Boston.com Big Picture Cataloguer
I’m a big fan of The Boston Globe’s photojournalism series, The Big Picture. So much so, in fact, that I decided to dedicate a few hours this week to building a program that would not just download the entire series, but add caption metadata to each photo, since many are informative and look very nice in Picasa, for example.
Now, I’m happy that the application is stable enough to release to the world in the Code section of my website.
Since I don’t want people to be hammering The Boston Globe’s servers, I’ve made the script wait a fraction of a second between each request, and since I don’t want people to be able to disable this functionality, unfortunately only binaries will be available for the time being.

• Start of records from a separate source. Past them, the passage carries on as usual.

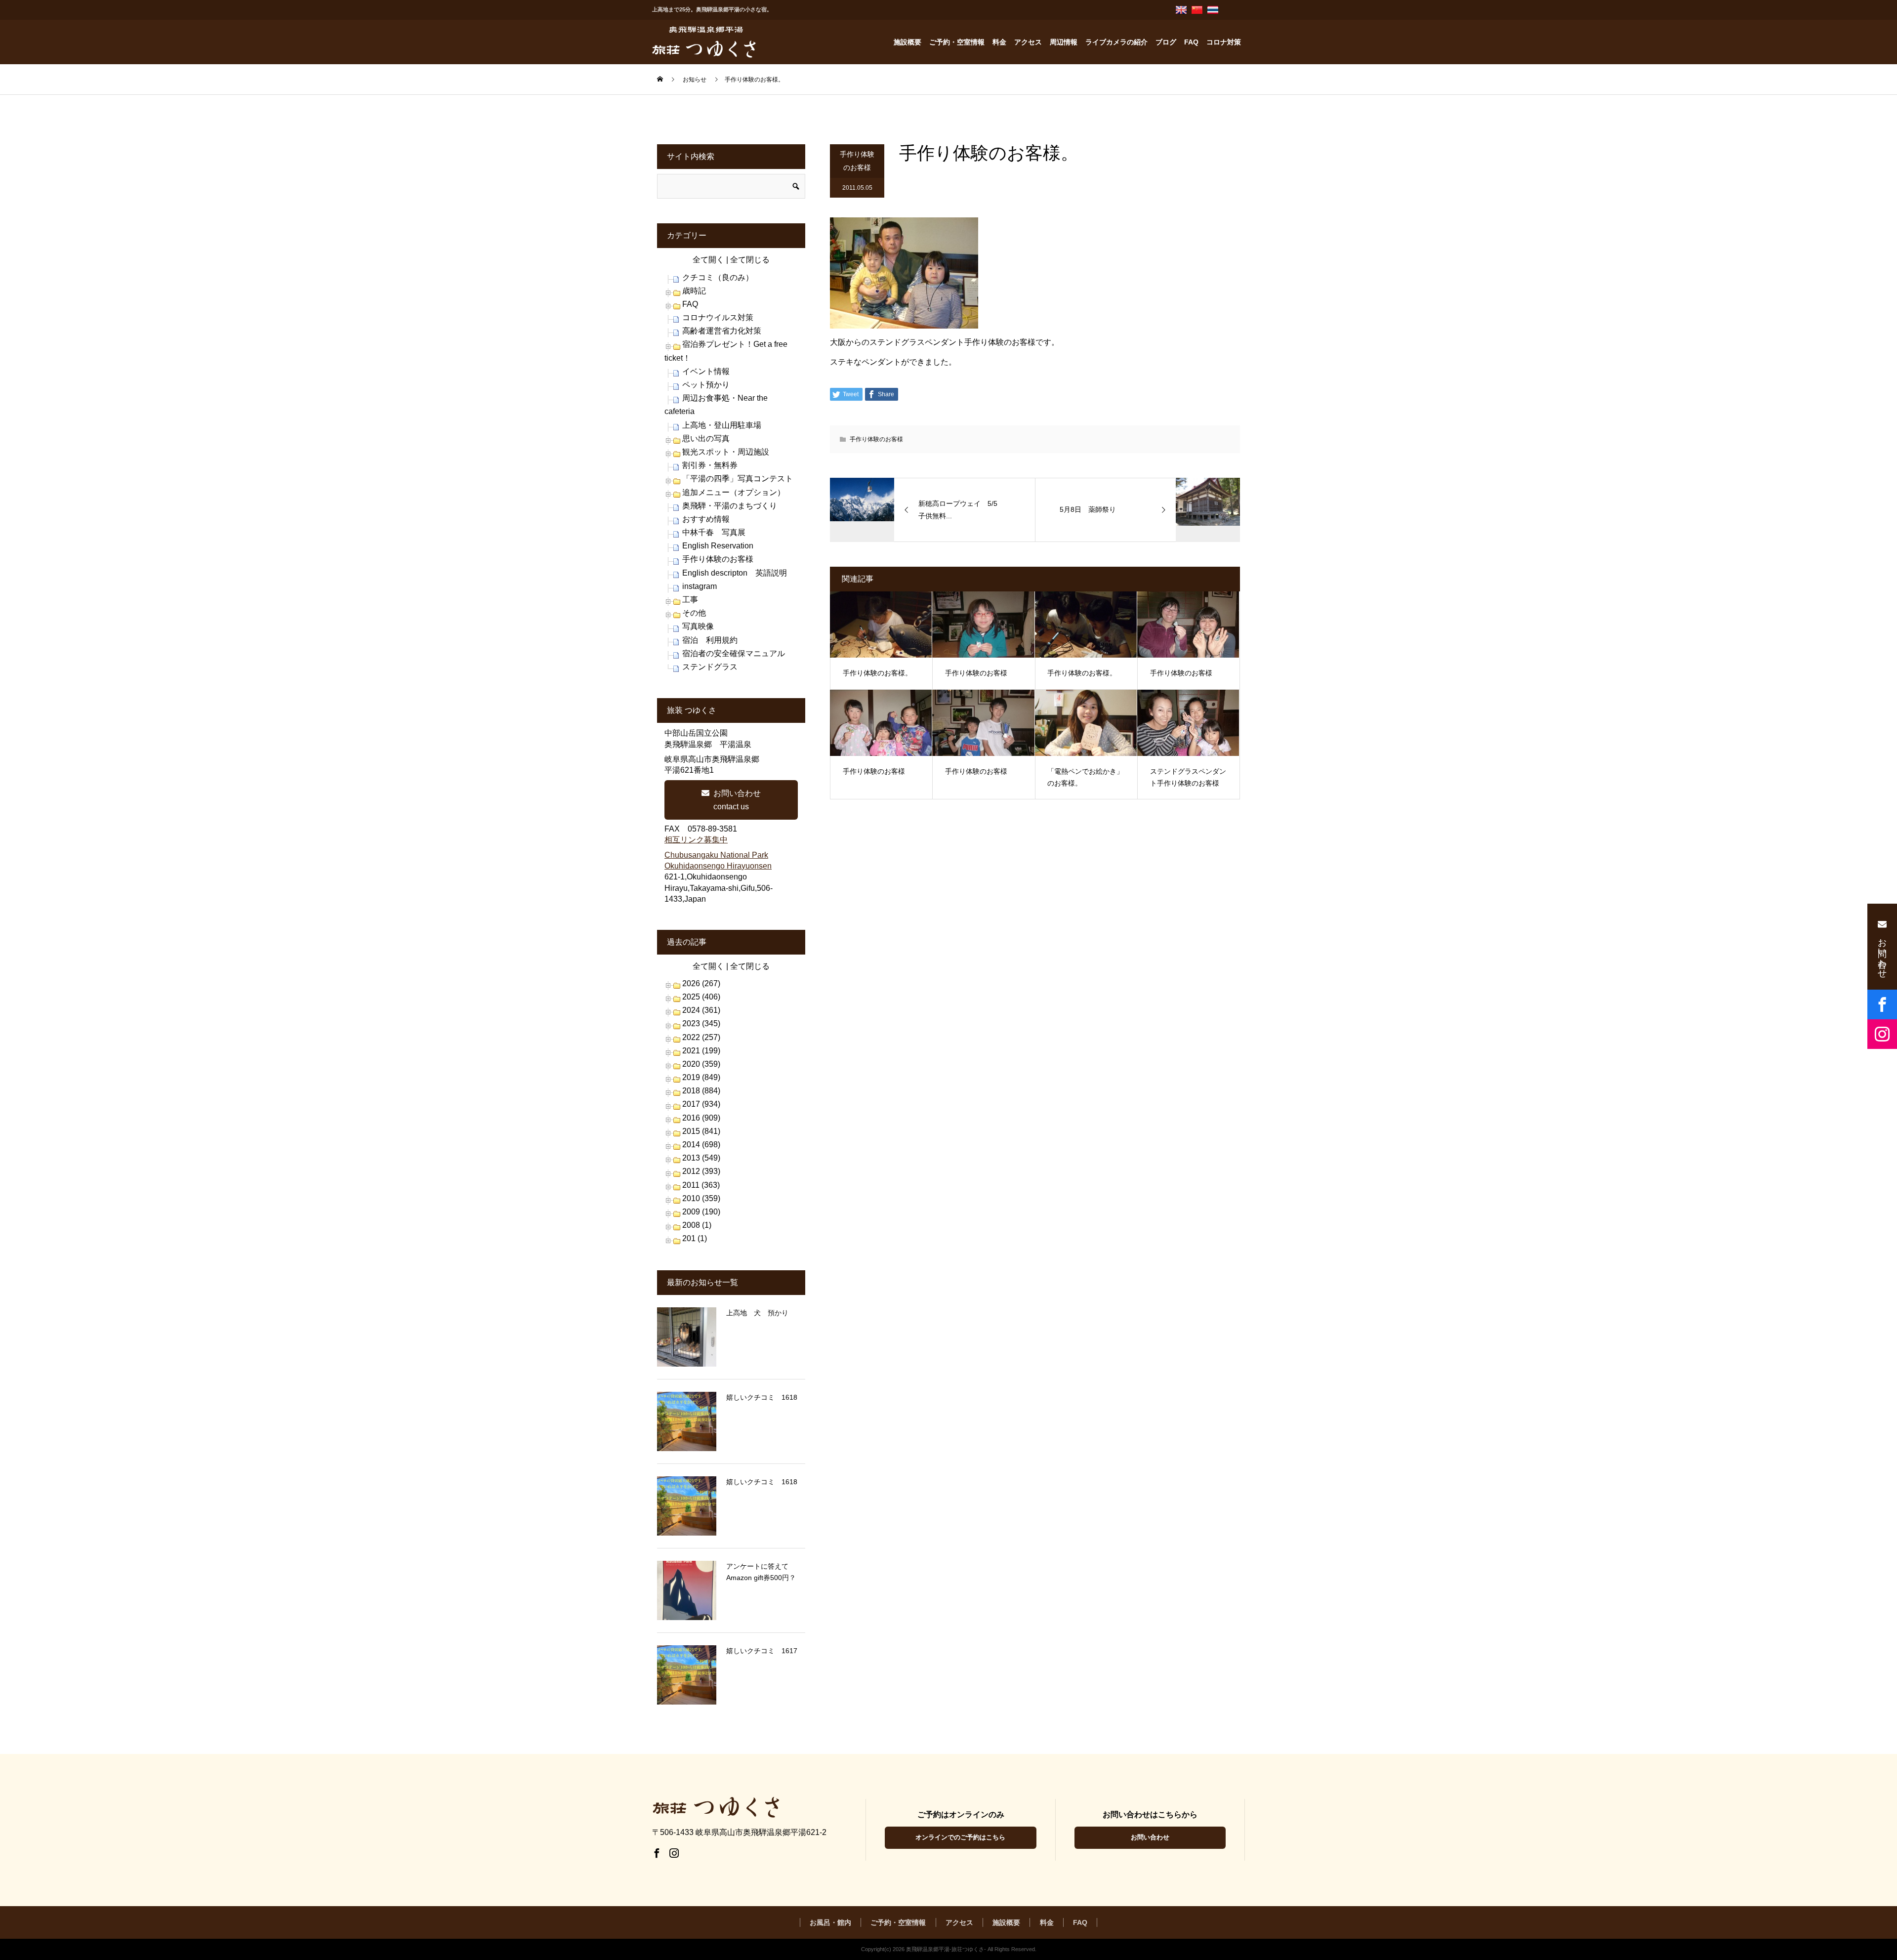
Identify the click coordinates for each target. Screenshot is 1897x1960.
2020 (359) (701, 1064)
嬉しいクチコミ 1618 (761, 1397)
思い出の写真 (706, 438)
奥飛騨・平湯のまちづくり (729, 505)
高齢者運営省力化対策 (721, 331)
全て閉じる (750, 259)
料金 (999, 42)
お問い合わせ (1150, 1837)
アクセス (1028, 42)
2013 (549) (701, 1158)
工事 (690, 599)
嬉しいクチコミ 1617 (761, 1651)
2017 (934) (701, 1104)
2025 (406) (701, 997)
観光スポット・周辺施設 (725, 452)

Windows binaries are available already, OS X and Linux binaries to come in a few days.
Indeed, if those at The Boston Globe have a problem with how the program operates, they need simply contact me and we can come to an agreement, but I’ve worked hard to make sure that the program contacts their servers as little as possible.

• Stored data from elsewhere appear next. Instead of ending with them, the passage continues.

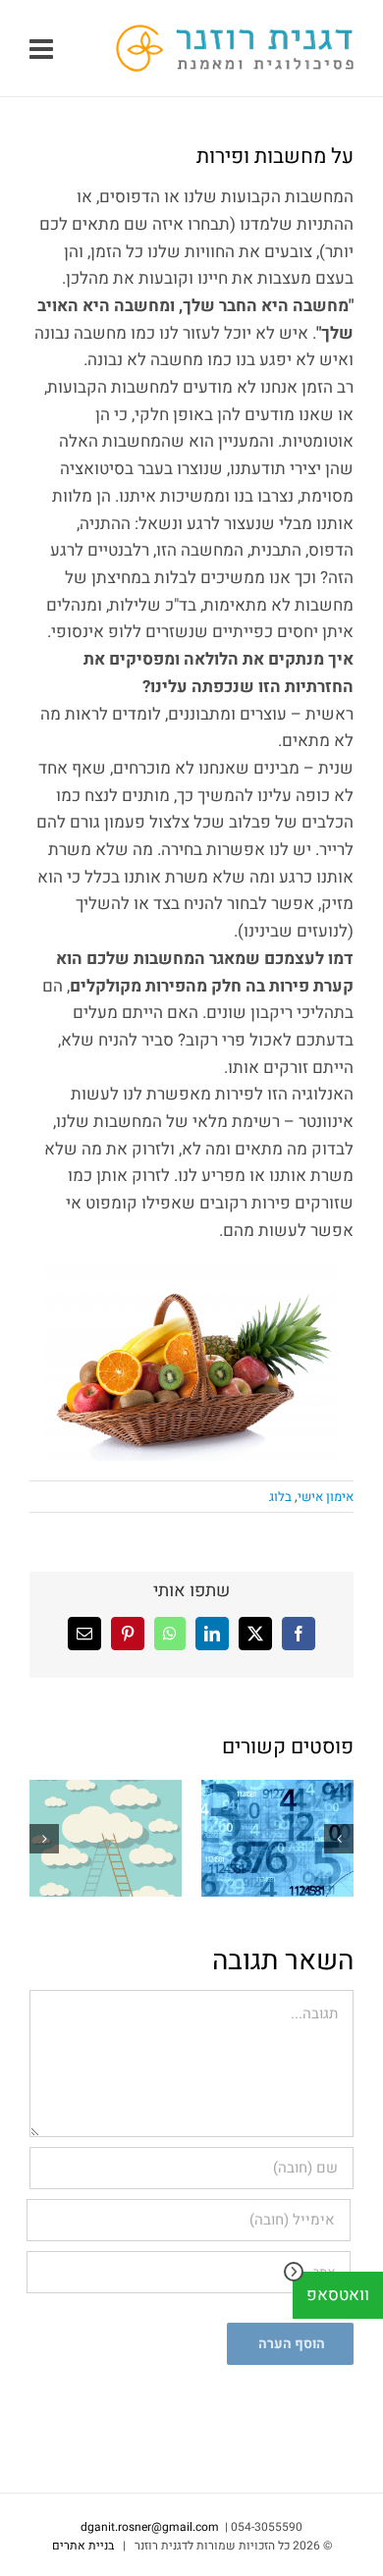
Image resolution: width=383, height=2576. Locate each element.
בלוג (280, 1496)
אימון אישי (326, 1496)
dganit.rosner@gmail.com (150, 2527)
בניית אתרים (83, 2545)
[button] (339, 1838)
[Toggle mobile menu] (43, 49)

Bug reports will be automatically submitted through this website too, but if you have any unforeseen problems (e.g. a crash or a hang), email me with as much information as possible (text describing the “Traceback” printed before the crash, what album/photo the program was working on, etc).
What can you do once you’ve got the entire 2GB collection of photos downloaded? Well, you can simply look through them at your own pace and comfort, or indeed choose to create a montage screensaver from them (although be warned – a screensaver that fades from a beautiful Antarctic landscape to a bloody photo of a victim of the war in Afghanistan might not be exactly what you had in mind.)
But in any event, hopefully it’ll be of some use. Enjoy!






BigPicture Cataloguer v0.1
Aengus Walton, ventolin.org
===========================
Please enter a path in which to store the downloaded pictures:
(e.g. C:\bigpictures)
C:\photos\bigpictures
Error getting picture caption… Logged and continuing…
Error getting picture caption… Logged and continuing…
Error getting picture caption… Logged and continuing…
Error getting picture caption… Logged and continuing…
Error getting picture caption… Logged and continuing…
Error getting picture caption… Logged and continuing…
Error getting picture caption… Logged and continuing…
Error getting picture caption… Logged and continuing…
Error getting picture caption… Logged and continuing…
Error extracting image url – probably due to inclusion of youtube video.
Traceback (most recent call last):
File “bigpicture.py”, line 325, in
File “bigpicture.py”, line 254, in downloadAlbum
File “os.pyc”, line 157, in makedirs
WindowsError: [Error 267] The directory name is invalid: u”C:\\photos\\bigpictur
es\\2008/10/Nachtwey’s Wish: Awareness of XDR-TB”
Hi Vikram,
I’ve fixed that (very silly) bug – download version 0.2 and it should work fine. Thanks for the feedback.
[...] This post was mentioned on Twitter by Ty Williams. Ty Williams said: Fan of the #BostonBigPicture ? If so, you should check this app out –> http://bit.ly/d6TBx4 [...]
Hi,
The program crashes on Windows 7. No errors, simply exits and no photos are downloaded. I’ve downloaded the latest version. A quick response will be appreciated.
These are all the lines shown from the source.